*** Task material ***
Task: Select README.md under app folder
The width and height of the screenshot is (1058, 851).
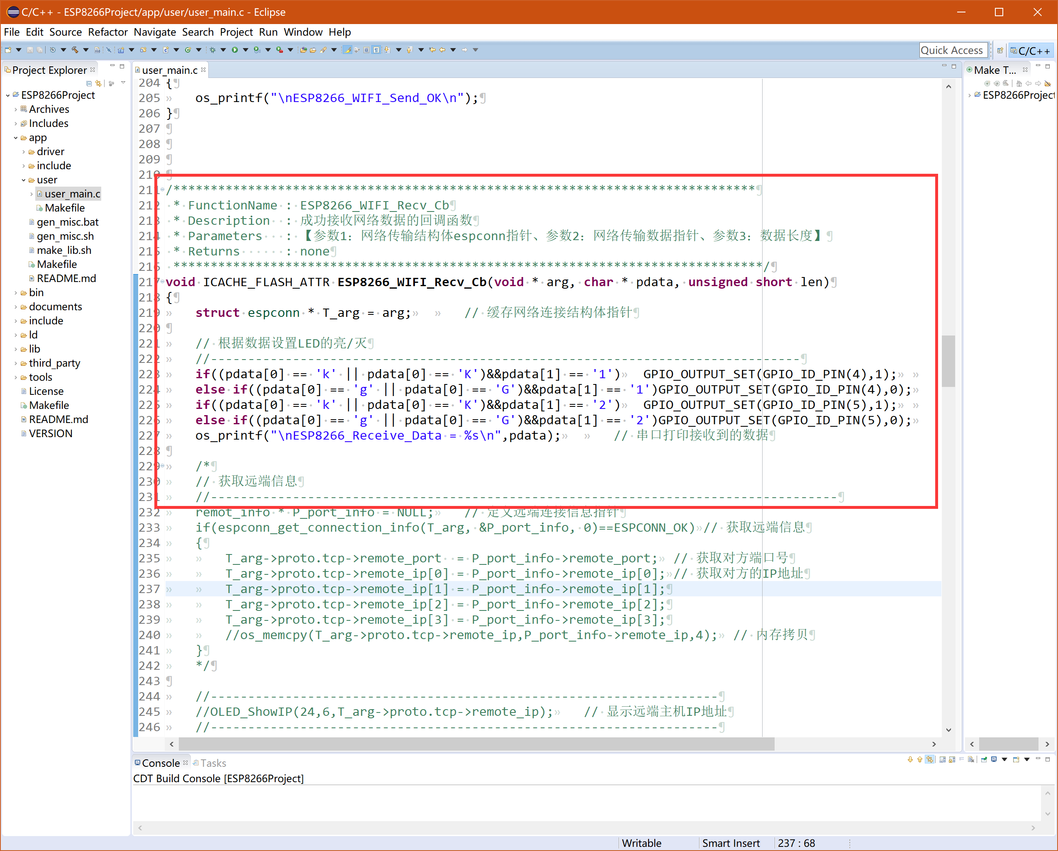Action: point(66,278)
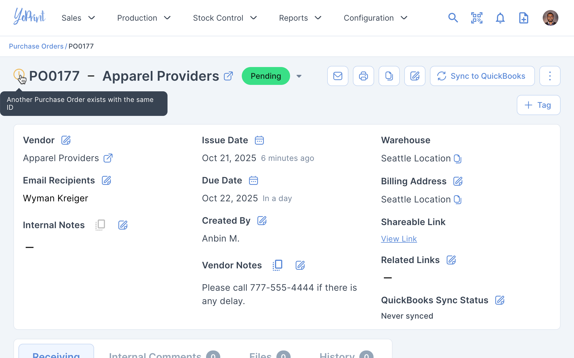Open the View Link shareable link

pos(399,239)
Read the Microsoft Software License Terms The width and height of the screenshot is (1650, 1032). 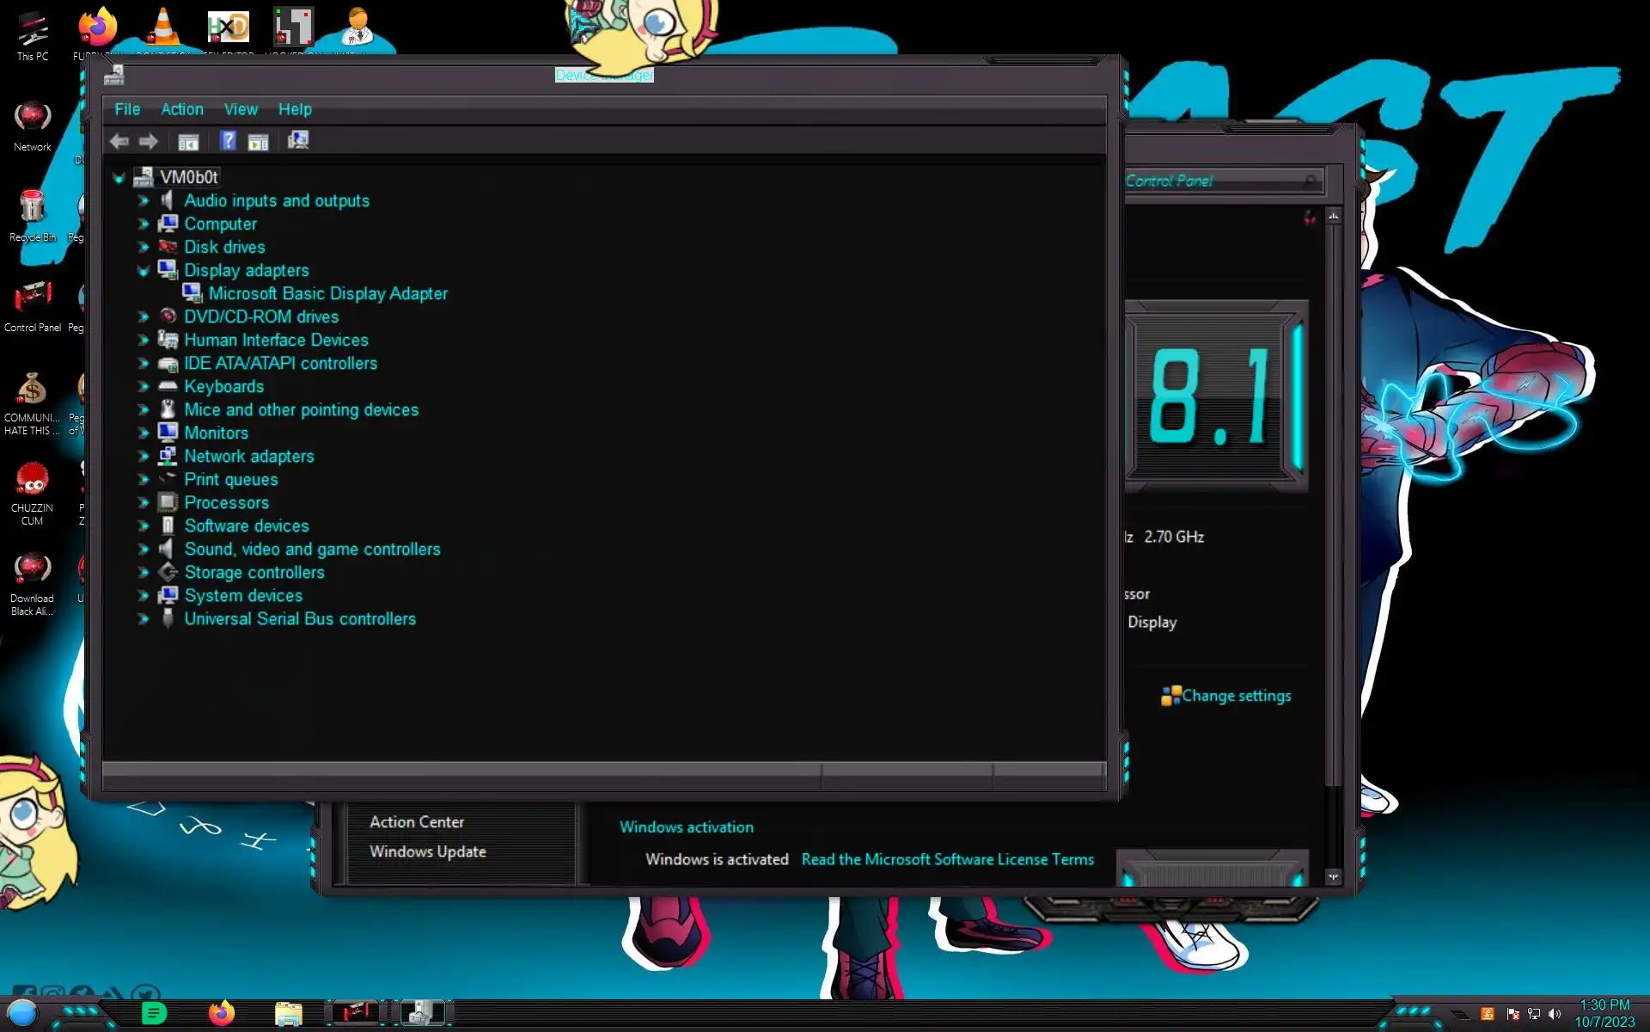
*** End of Task material ***
Each entry is to be transcribed verbatim, and any picture in it is to be skipped.

Task: Select README.md under app folder
The width and height of the screenshot is (1058, 851).
Action: point(66,278)
Open the View Link shareable link

pos(399,239)
Read the Microsoft Software License Terms The width and height of the screenshot is (1650, 1032). 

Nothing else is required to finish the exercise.